■ Directions: Take the line that contains "Click the Daftar Akun breadcrumb link" and each line after it to the end of the data below, and set them down exactly, omitting pictures.
--- Provided material Enclosed Below ---
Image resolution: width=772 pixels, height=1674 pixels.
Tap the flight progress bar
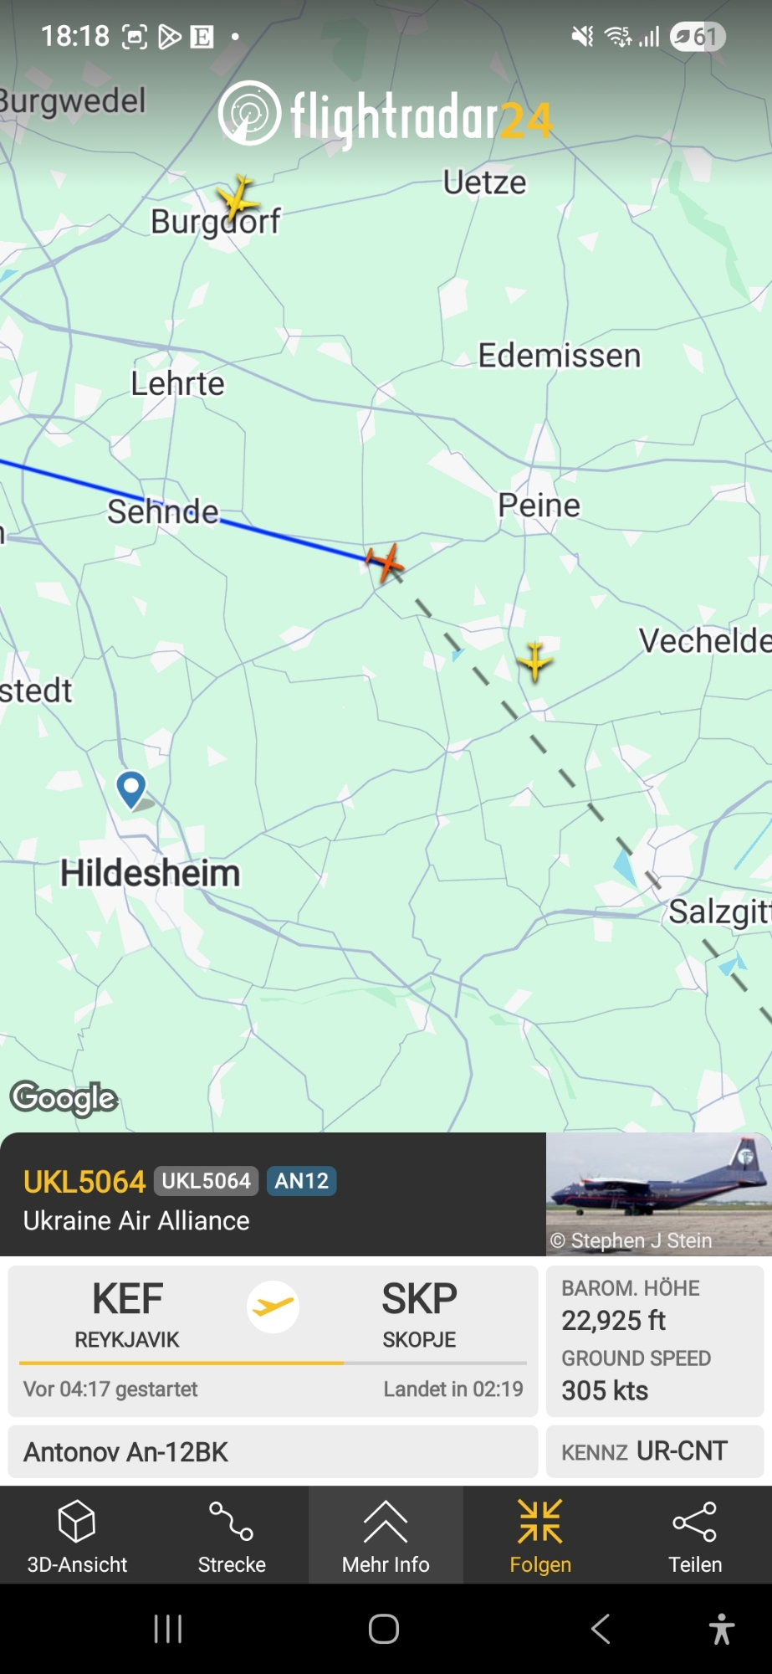click(x=273, y=1363)
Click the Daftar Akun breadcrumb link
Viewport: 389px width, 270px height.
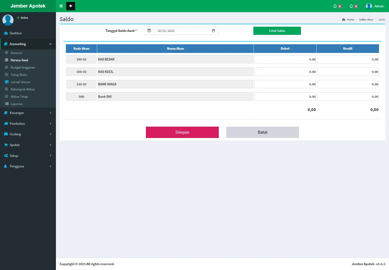point(366,20)
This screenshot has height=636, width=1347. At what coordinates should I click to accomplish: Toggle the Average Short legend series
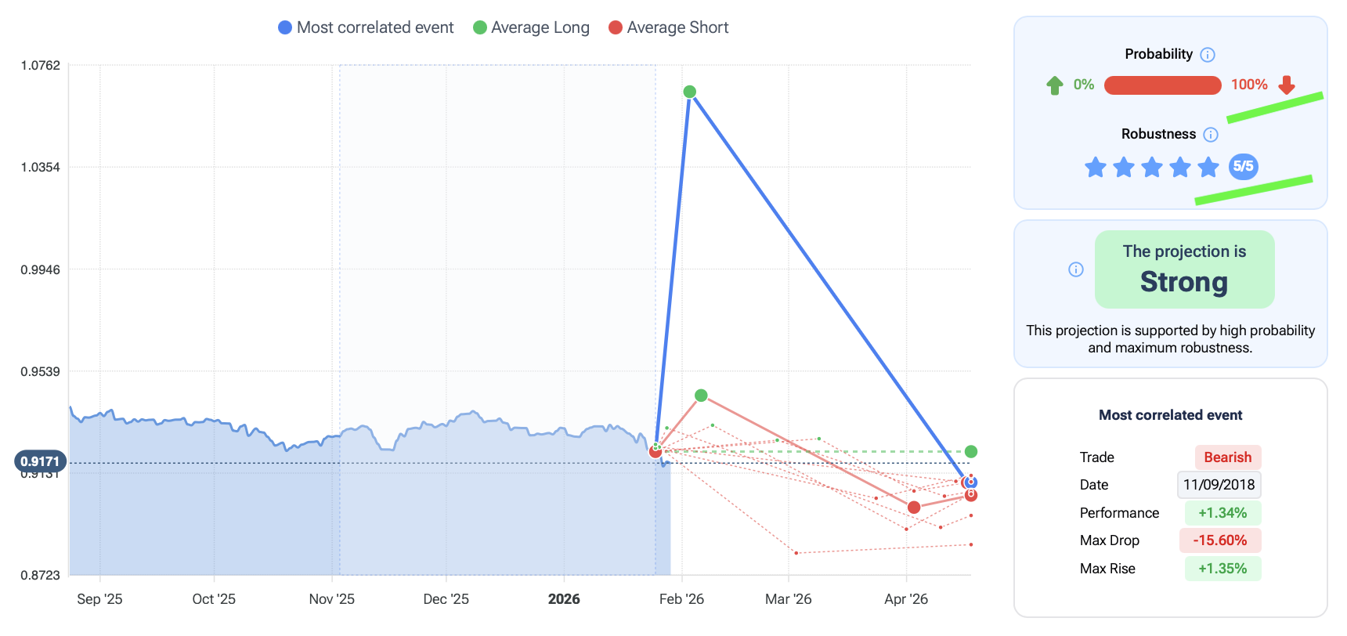coord(669,27)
--- End of Enclosed Provided material ---
■ Exercise answer:
Click the Daftar Akun breadcrumb link
Viewport: 389px width, 270px height.
point(366,20)
This screenshot has height=636, width=1347. At what coordinates should I click to accomplish: Toggle the Average Short legend series
coord(669,27)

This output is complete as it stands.